Hydrocarbon Recovery Maximization in Reservoirs Located Close to Potential Water Producer Horizons: New Proposed Methodology to Combine Water Control and Fracture Stimulation Processes

Abstract

Abstract Hydrocarbon production and recovery maximization can be a challenging task in some specific areas or reservoirs. Specifically, in low permeability environments, hydraulic fracturing is a necessary step to improve the wells productivity and it can be easily justified or applied in reservoirs where a nearby water bearing zone is not present or the water bearing zone is far away from the productive horizons. When bottom water or water bearing zones are located near the oil producer layers, hydraulic fracture stimulation is normally aborted or the potential layer is abandoned or not completed; unfortunately, the luxury of stimulation or completion abortion is not really the best decision because a large amount of hydrocarbons is located in such complex environments.
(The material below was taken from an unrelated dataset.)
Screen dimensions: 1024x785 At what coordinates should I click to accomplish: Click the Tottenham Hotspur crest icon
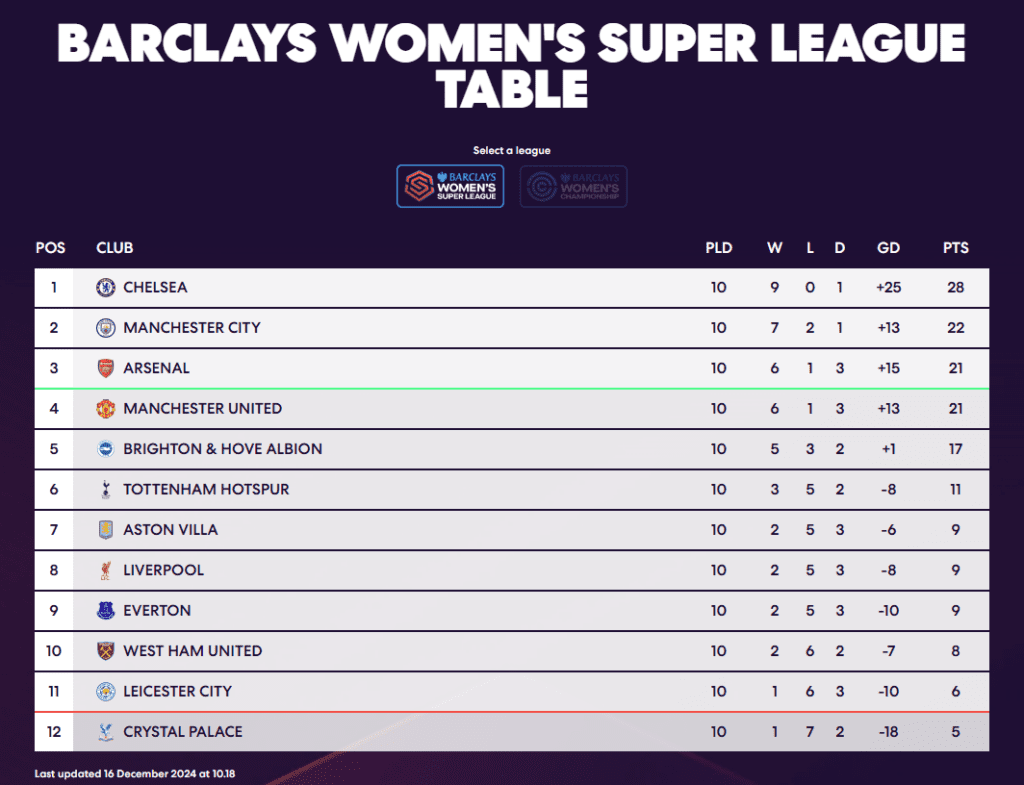click(x=105, y=490)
For the situations where the fracture stimulation could not be avoided, the industry has used different alternatives to minimize water production. These include selective perforation and controlled fracture stimulation, selective water control treatment into the water producer layer followed by fracturing, or combining the water control and fracture stimulation in one. For the latter methodology, the water control chemical is squeezed first into the fractured interval or the chemical is added into the fracturing fluid pad to minimize water mobility. However, this methodology relies on the compatibility of the fracturing fluid and the water control chemicals or the migration of the water control chemical from the fracturing fluid system to the water source layers to be effective. This paper proposes a new methodology to minimize water intrusion in cases where fracture stimulation is necessary in areas with bottom water or water bearing zones near the oil producer layers by performing on-the-fly coating of proppant with a relative permeability modifier (RPM) chemical. In the new proposed methodology, water mobility in the water producer layer will be controlled by the proppant bed coated by the RPM.